The problem
Exactly what is written in the records below should be returned, minus the images.

Material provided
##########
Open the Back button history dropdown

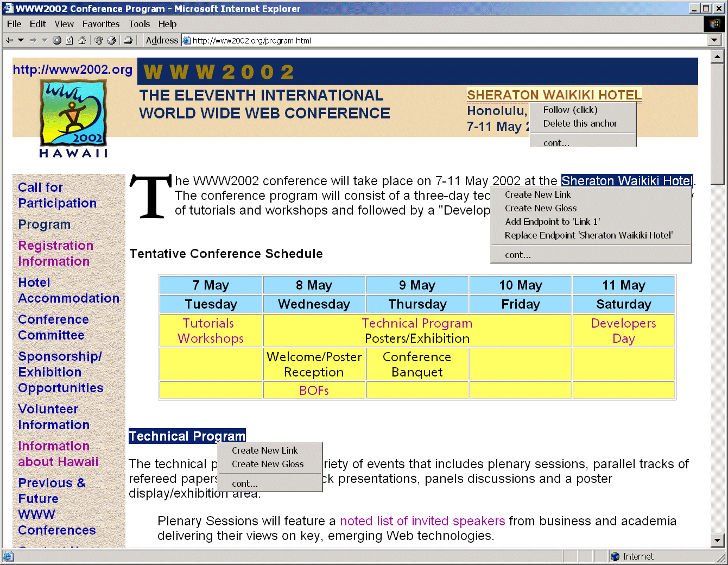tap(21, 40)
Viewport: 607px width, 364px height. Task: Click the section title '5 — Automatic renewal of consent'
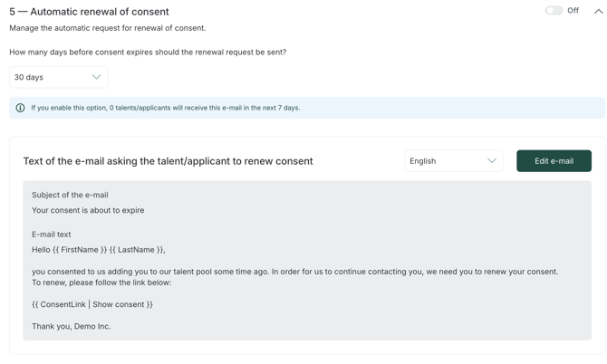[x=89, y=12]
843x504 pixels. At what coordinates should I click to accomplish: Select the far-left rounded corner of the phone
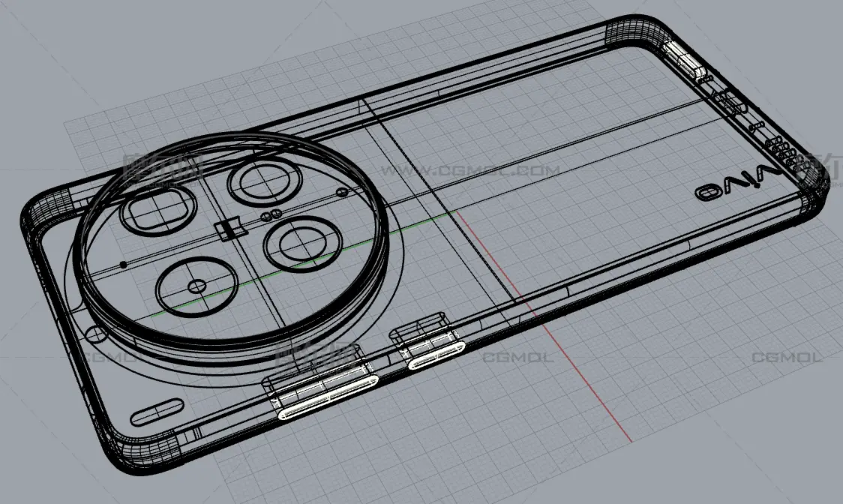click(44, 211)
##########
Response to this exercise
Open the Back button history dropdown

tap(21, 40)
Viewport: 607px width, 364px height. Task: Click the section title '5 — Automatic renewal of consent'
[x=89, y=12]
843x504 pixels. At what coordinates should I click to accomplish: Select the far-left rounded corner of the phone
click(44, 211)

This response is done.